15 years ago the digital camera (Nikon D1) was just barely a good idea for
dedicated enthusiasts and still basically terrible for everybody else.

------
unicornporn
My first thoughts as a working professional for 11 years (retouch,
photographer and later videographer).

Forget a raw file format (that you will be able to use in LR/PS) and the
flexibility and editing headroom it gives you. Perhaps there will be some
specialist proprietary software like for the Lytro (that will be unsupported
in 10 years, leaving you with unusable files). Considering this I really hope,
as The Verge article says, "the output isn't as punchy" (which normally means
contrasty and saturated).

The lack of a raw file format will also mean that I can forget DCP camera
profiles to normalize the output with my other cameras.

What we know nothing about: what will AF be like? What will the dynamic range
be like (considering they're stitching, not stacking, smartphone sensors)?
Noise will probably be OK as you can downsample. But Sony is and Canon has
42/49 MP FF cameras out that doesn't need downsampling to look good. A year
from now (when Light comes out) more cameras will have followed.

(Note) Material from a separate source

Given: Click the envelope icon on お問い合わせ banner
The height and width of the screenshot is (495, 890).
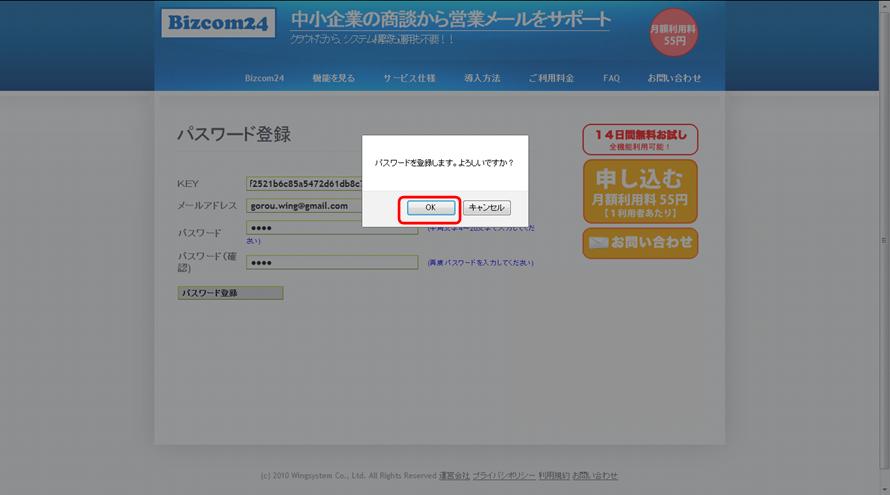Looking at the screenshot, I should 598,243.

Focal length range is a bit strange. 35mm equiv is a bit on the long side to
be an all-round solution. 24-70 would have been OK for me, but I realize
that's personal.

Perhaps we shouldn't expect the death of the MILC/DSLR because of this camera
just yet. Many hobbyist though, has left both the compact and the MILC/DSLR
for a more enjoyable smartphone experience. Perhaps it could lure them back to
buying a camera (without a phone in it)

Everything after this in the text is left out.